Survival Analyisis

Wednesday, June 1, 2016 - Friday, July 1, 2016 


Course Description

This course will primarily introduce participants to rates, usual measures of disease occurrence and exposure effect in longitudinal studies. Survival analysis and cox proportional hazards regression modeling will be the main statistical focus using person-time data. Graphical displays, modeling time-varying covariates, analyzing survival data with competing outcomes will be covered here. A preparatory STATA session will be presented for those who are new to STATA. Emphasis will be placed on effective statistical codes and use of clean and informative programming. STATA will be used to manage, manipulate and analyze person-time data.

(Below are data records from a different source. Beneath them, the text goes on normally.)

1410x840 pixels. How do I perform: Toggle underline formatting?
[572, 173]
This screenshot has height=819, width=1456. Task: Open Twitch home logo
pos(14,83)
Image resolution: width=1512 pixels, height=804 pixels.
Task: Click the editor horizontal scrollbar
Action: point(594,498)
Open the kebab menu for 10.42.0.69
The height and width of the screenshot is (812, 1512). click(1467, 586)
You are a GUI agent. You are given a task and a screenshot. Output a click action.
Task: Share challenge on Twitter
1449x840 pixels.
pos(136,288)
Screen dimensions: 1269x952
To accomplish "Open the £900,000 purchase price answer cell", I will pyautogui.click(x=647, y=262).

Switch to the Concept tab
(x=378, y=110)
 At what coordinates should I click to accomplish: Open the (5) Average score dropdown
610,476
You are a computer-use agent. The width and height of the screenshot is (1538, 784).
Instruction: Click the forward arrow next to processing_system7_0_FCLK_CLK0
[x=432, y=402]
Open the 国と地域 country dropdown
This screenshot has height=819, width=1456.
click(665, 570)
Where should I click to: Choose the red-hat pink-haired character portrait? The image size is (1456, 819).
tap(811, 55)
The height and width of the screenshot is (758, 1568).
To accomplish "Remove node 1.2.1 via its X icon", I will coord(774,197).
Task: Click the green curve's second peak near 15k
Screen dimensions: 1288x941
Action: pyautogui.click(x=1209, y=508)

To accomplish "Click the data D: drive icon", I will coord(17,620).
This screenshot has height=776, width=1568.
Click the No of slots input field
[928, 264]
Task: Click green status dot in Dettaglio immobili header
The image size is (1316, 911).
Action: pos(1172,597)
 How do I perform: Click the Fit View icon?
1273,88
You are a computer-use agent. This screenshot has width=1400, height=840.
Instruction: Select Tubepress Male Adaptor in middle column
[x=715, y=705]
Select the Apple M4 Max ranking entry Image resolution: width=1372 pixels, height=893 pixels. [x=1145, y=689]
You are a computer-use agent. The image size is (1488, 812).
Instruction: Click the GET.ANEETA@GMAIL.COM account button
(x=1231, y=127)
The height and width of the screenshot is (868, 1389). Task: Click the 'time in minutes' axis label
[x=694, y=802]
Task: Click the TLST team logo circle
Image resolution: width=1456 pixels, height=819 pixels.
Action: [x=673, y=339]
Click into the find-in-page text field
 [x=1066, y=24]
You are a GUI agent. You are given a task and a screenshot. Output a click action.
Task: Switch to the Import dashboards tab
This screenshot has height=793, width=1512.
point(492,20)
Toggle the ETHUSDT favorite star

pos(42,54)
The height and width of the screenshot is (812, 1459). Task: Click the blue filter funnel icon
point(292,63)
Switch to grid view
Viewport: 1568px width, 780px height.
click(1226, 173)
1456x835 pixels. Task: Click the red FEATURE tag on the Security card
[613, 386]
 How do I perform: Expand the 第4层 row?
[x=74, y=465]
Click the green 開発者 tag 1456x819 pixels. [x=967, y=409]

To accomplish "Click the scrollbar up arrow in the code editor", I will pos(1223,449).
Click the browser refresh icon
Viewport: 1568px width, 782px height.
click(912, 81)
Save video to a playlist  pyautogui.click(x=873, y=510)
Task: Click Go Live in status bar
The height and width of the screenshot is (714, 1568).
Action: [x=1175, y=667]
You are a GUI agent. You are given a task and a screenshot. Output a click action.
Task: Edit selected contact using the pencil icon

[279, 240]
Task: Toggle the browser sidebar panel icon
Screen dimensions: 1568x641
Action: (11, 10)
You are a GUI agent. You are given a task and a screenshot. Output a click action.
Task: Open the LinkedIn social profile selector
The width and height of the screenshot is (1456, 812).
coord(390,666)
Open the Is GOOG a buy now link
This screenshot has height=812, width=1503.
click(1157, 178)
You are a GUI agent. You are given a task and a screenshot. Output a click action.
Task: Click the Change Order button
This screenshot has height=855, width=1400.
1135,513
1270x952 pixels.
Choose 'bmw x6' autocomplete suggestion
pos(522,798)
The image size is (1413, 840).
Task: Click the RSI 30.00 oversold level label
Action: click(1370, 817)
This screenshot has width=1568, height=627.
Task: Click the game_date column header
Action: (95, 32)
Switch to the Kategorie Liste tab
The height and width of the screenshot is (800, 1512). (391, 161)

Interpretation of outputs and producing publication ready results will be covered. Analysis will be based on both randomized clinical trials and cohort studies. Specialized functions such as landmark analysis, stratified cox models and competing risk models will also be included. Concepts regarding multi-state analysis will be presented and tutorials using R will be provided.


Course Objectives

By the end of the course students should be able to:

  • Perform survival analysis
  • Implement STATA do files and codes to perform survival analysis
  • Analyze survival data using time-to-first event and multiple events
  • Analyze survival data with competing outcomes
  • Interpret the results of survival analyses as presented in the published literature

Prerequisites

Foundational knowledge of principles and methods in epidemiology and biostatistics are required. Basic understanding and experience of STATA, SAS or R is recommended.


Course Reading List
  • Kirkwood BR, Sterne JAC, Essential Medical Statistics, 2nd ed. Oxford: Blackwell Science 2003
  • An Introduction to Survival Analysis Using Stata, 3rd edition. Mario Cleeves, William Gould, Roberto Gutierrez, Yulia Marchenko. Stata Press 2010
  • Survival Analysis and Epidemiological Tables Reference Manual. Stata Press 2011
  • Competing Risks: a Practical Perspective. Melania Pintile. Wiley 2006

Instructor(s)


Bindu Kalesan, PhD, MPH

Dr. Bindu Kalesan is a clinical epidemiologist and a biostatistician and her primary research interest is the field of cardiovascular disease epidemiology with a methodological focus on randomized clinical trials and observational designs. She also works in the field of firearm violence research studying correlates of gun ownership and firearm violence survivorship. Dr. Kalesan was involved in multiple large-scale randomized clinical trials in interventional cardiology and will also be the course instructor of Chronic Disease Epidemiology at the Mailman School. Dr. Kalesan is Associate Director of Epidemiology at pharmaceutical Product Development, NC and Adjunct Professor of Epidemiology, Columbia University, NY and offers and participates in various clinical studies within the departments. She also has substantial experience on mentoring medical students and teaching statistical analysis as well as an established publication record.



Course Fee

Registration is $850.00


Register

The registration period has closed for this event.


Online Course Format

This is a month-long digital course, equivalent to approximately 20 hours of classroom instruction. Lectures and course material will be presented online in weekly segments. The flexible format will include video or audio recordings of lecture material, file sharing and topical discussion fora, self-assessment exercises, real-time electronic office hours and access to instructors for feedback during the course. Registrants for EPIC digital courses should have high-speed internet access. Any additional information about technical requirements and access to the course will be provided the month before the course begins.